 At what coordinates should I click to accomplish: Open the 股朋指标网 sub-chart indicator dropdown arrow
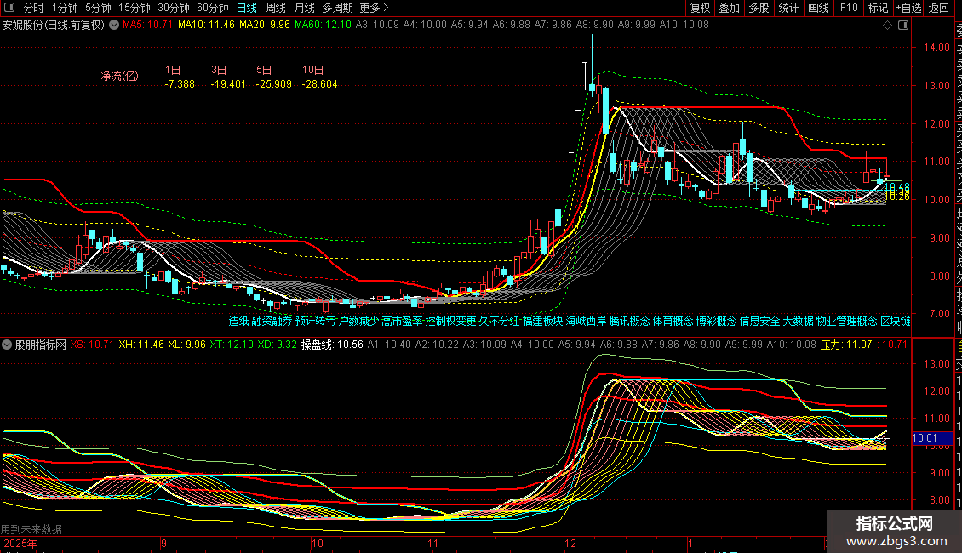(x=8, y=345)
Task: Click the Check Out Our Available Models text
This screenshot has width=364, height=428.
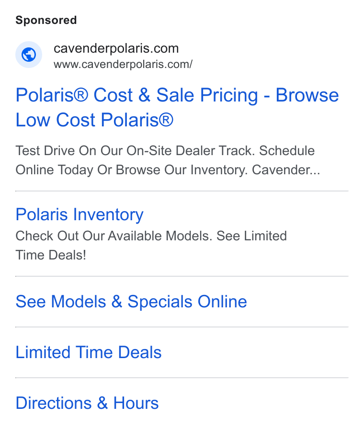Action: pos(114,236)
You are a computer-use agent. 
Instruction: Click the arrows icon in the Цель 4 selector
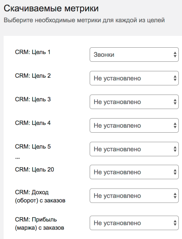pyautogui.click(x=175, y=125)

====================

* [WHAT IS NEEDED]
Only the text of the listing above should be copied, exactly and with pictures left out.

* [YOUR RESPONSE]
 At what coordinates should I click to accomplish: Open the 股朋指标网 sub-chart indicator dropdown arrow
(x=8, y=345)
Task: Click the Check Out Our Available Models text
This screenshot has width=364, height=428.
Action: pos(114,236)
You are a computer-use agent. 
Instruction: Click the arrows icon in the Цель 4 selector
pyautogui.click(x=175, y=125)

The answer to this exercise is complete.